大阪中之島美術館で、「フェルメール《真珠の耳飾りの少女》展 17世紀オランダ絵画の名品、奇跡の再来日」が開幕した。会期は9月27日まで。監修はマウリッツハイス美術館 コレクション・研究部長のユーディト・ニーセン、日本側監修は神戸大学大学院人文学研究科教授の宮下規久朗、担当は大阪中之島美術館主任学芸員の小川知子。
本展は、17世紀オランダ絵画を代表する画家ヨハネス・フェルメール(1632〜75)の傑作を中心に、オランダのマウリッツハイス美術館所蔵の名品を紹介するもの。フェルメール作品2点に加え、レンブラント・ファン・レイン、ヤン・ステーン、パウルス・ポッテル、エマヌエル・デ・ウィッテ、マリア・ファン・オーステルウェイクらによる10点の作品も展示されている貴重な機会となっている。
会場は大きく3つのエリアに分かれている。まずは、本展の表題として掲げられているフェルメールの作品がどのように展示されているのかを紹介したい。
全長20メートルに及ぶ「フェルメール・シアター」
フェルメール作品の展示の前段では、全長20メートルに及ぶ大型映像が紹介される「フェルメール・シアター」が登場する。
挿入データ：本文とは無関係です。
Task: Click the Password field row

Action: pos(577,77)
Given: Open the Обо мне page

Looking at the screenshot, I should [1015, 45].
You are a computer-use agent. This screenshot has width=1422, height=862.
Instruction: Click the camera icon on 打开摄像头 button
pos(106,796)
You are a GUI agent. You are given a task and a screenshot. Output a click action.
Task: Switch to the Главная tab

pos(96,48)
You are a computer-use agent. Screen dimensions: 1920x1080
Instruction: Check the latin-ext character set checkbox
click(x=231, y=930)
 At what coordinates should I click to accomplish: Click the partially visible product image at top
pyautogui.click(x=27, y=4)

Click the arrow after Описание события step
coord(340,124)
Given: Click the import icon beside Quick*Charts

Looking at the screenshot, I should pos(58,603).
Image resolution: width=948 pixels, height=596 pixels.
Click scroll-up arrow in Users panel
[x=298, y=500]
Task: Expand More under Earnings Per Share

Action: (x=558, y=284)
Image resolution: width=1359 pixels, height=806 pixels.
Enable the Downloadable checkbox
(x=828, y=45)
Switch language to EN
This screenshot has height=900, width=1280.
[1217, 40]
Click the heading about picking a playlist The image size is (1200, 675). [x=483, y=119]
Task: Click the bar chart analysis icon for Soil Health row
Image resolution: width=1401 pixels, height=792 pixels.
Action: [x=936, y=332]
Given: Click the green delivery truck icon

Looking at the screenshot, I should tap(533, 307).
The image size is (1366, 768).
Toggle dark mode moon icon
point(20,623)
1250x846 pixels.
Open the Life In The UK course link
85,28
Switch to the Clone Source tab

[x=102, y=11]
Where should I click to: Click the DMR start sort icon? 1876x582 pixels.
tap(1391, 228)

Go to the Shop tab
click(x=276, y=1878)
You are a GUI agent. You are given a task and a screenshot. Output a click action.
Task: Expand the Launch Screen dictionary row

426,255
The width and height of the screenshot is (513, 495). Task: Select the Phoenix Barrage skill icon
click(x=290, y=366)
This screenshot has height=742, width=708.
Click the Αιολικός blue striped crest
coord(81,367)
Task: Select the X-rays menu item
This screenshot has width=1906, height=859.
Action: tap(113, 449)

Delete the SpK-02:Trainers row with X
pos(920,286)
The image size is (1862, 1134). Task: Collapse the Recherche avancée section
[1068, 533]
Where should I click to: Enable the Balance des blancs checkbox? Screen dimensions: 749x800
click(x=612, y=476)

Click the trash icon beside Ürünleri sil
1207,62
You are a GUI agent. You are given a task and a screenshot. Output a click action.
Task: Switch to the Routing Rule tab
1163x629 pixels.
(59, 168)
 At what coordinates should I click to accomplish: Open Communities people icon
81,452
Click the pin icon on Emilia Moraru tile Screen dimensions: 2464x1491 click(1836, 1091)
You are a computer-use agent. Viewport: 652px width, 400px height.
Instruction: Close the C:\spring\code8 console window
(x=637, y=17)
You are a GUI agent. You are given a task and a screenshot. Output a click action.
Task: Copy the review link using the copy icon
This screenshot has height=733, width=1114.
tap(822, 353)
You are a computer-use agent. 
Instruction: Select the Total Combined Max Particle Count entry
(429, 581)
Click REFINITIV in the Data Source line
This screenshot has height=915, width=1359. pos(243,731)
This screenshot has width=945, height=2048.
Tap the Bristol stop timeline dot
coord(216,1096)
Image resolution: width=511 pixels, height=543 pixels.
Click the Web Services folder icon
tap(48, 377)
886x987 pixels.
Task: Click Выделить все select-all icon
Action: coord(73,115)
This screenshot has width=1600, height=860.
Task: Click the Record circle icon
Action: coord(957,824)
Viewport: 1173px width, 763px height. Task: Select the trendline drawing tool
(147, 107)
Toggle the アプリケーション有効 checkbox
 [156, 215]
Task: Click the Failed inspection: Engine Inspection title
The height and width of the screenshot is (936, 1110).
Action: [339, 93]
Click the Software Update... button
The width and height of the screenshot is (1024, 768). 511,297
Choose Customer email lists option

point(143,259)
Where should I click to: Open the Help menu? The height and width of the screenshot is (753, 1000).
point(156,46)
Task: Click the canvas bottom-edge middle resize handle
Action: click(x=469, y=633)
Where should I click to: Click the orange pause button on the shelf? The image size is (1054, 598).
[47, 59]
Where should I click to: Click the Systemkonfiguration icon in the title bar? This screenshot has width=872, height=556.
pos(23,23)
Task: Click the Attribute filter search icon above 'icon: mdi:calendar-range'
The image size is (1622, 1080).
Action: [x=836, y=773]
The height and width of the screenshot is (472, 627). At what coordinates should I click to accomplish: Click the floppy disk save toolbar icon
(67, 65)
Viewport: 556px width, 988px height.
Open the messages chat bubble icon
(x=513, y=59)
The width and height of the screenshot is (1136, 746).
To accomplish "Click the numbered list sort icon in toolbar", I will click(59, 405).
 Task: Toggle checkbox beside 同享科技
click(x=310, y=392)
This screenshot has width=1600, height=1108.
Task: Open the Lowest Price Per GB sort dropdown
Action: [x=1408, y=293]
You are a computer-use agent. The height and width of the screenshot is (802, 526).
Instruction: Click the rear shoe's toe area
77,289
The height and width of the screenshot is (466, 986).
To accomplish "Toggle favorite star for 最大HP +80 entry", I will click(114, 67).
生涯でわずか37点ほどしか作品を残さなかったとされるフェルメール。ここで上映される約8分間の映像では、フェルメールの生涯と作中で描かれたモチーフをたどるほか、普段の鑑賞では決して見ることのできない拡大投影によって《真珠の耳飾りの少女》のディテールや魅力を多角的に解き明かしていく。また、会場には全37作品の実物大複製画も展示されており、フェルメールの画業の全貌を体系的にたどることができる。
14年ぶりに来日したフェルメール作品
そして、本展の最大の目玉であるフェルメールの2作品は、展覧会の最後を飾る。最初に紹介されるのは、フェルメール最初期の代表作《ディアナとニンフたち》(1653〜54頃)。フェルメールが描いた唯一の歴史画であり、風俗画で評価を確立する以前の20代前半に制作されたとされる。中央に配された月の女神ディアナと、彼女に付き従うニンフ(森の精)たちが森の空き地で静かに過ごす、穏やかな一瞬が描かれている。



青いターバンを思わせる色調の通路を抜けた先に展示されているのが、フェルメールの代名詞とも言える最高傑作《真珠の耳飾りの少女》(1665頃)だ。じつに14年ぶりの来日となる。フェルメールが33歳頃に描いたとされる本作は、特定の人物の肖像ではなく、特定のタイプや性格を表現する「トローニー」に分類される。理想化された表情と異国風の装いが神秘的な雰囲気を醸し出し、少女が頭に巻く青いターバンには、当時「金より高価」とされた鉱物のラピスラズリからつくられる「ウルトラマリン」という絵具が使われている。広い展示室に本作1点のみが飾られた空間には、作品を読み解く鍵となる、モチーフや技法の詳細な解説に加え、制作に用いられた顔料も展示されており、多角的に鑑賞を深められる工夫が施されている。なお、本作は撮影が可能であり、会期中は多くの人が撮影に興じることも予想できる。
同館のマルティネ・ゴッセリンク館長は、「当館にとって、この『少女』の旅は、日本の皆さまに彼女を送り届けられる、おそらくは最後となるであろう特別な機会です」とメッセージを寄せている。国内で本作を目にする機会がこれで最後になるかもしれないことを考えれば、この再来日自体は非常に価値のある出来事と言える。
今回のこの再来日は、マウリッツハイス美術館の改修工事による臨時休館に伴い実現したものだ。通常、海外の美術館から作品を招聘する際は3年ほどの準備期間を要する。しかし本展においては、大阪中之島美術館が、2025年に主催の朝日新聞社から相談を受けたことをきっかけに、急遽企画が動き出したという。美術館側の展覧会スケジュール編成のタイミングと重なり、昨年の秋冬に開催が急遽決定。複数回にわたる会場視察を重ね、異例の速さでこの展覧会が結実したという。